Long-only ARFs, as the name itself suggests, do not borrow securities and so, do not require the extensive financial and market-making services that a prime broker typically has on offer for hedge funds employing long/short strategies. Nearly all long-only funds execute their trades through several brokers. And of course, in the absence of the need for a prime broker, these funds do not pay prime brokerage fees.
Long-only ARFs do not speculatively short and therefore do not employ leverage extensively. Their use of derivative instruments is rare, and when made, the use tends to be for hedging rather than speculative purposes. Furthermore, the average size and frequency of their transactions tend to be less than that of traditional hedge funds. And as discussed above, the administrator provides custodian services and can even settle transactions – services typically rendered by prime brokers for their peers in the hedge fund space.

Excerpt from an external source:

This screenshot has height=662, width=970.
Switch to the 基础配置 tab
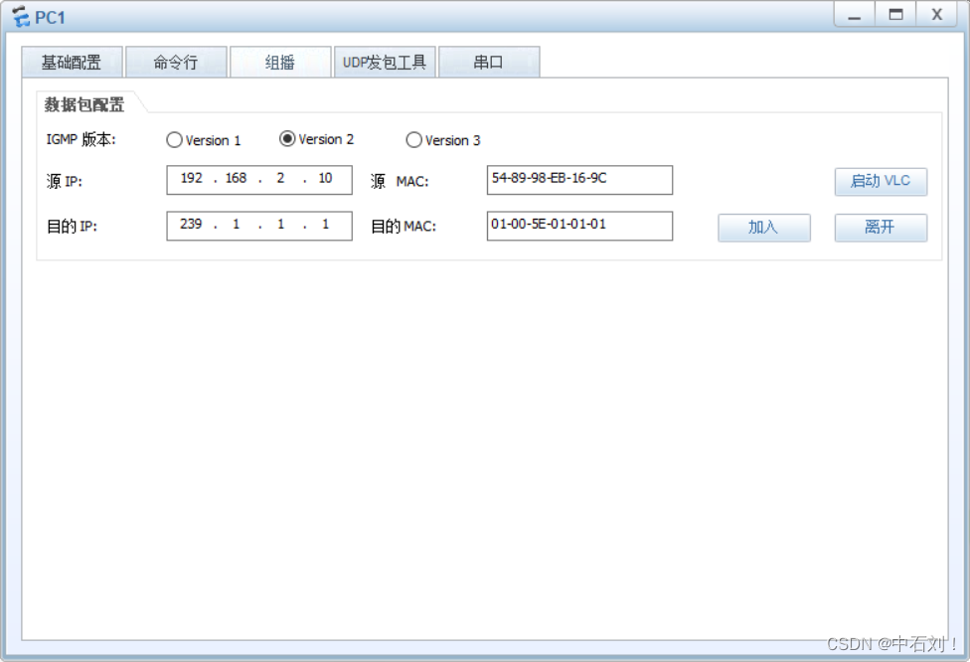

As can be seen from the above table, one of the key differences between long-only absolute return funds and traditional long-only funds such as mutual funds is the fund managers' expertise and flexible investment mandate. To compensate managers of ARFs for their superior skill sets in analysing securities and making winning investment choices, the incentive-based fee structure of hedge funds has been borrowed by long-only ARFs.
While almost all ARFs charge a management fee ranging from 0.5% to 2.5% of NAV, the bulk of managers' remuneration comes from performance fees, with over 70% of the funds in our database charging a 20% fee on gains in excess of their respective hurdle rates. About two-thirds of the ARFs require that returns reach a high water mark before performance fees may be charged, and understandably charge a higher fee than funds that are not subject to such a clause. About 35% of the ARFs also require that a hurdle rate or a minimum target return be reached.
Bottom-Up/Value: A value-based investment approach. Managers are predisposed to and focused on stock selection and conduct in-depth, rigorous fundamental analysis of individual securities. Additional effort is made to find mis-pricing opportunities (undervalued assets) and growth companies via company visits and scrutiny of accounting practices.
Top-Down: Managers base their holding decisions largely on country, region and sector selection, credit creation and other major macro considerations. Portfolios typically consist of a blend of debt and equity. Rigorous tests of businesses are also conducted, in similar fashion to Bottom-Up, although growth is the manager's priority.
Dual Approach: A mixture of Bottom-Up and Top-Down – the best illustration of a combination of securities selection and asset allocation. Emphasis is on stock-picking with a macro overlay.
Diversified Debt: The manager aims to capitalise on expectations of credit improvement in one or more of distressed, high-yield, sovereign, corporate and bank debt. Profitability depends on credit spread tightening. Convertible bonds (equity) can also be held.
1 Please refer to the Notes section at the end of this article for explanations of some of the ARF-related terms used in this table and elsewhere in the article.
2 Not including passively managed index funds (also known as tracker funds).
3 More elaborate explanations of these strategies can be found in the Notes section.
4 Based on a sample of about 150 funds out of the 200 in the Eurekahedge ARF database.
5 Adding up to about US$20 billion.
6 Emerging Markets include the investment regions of Latin America, Central & Eastern Europe and Asia ex-Japan.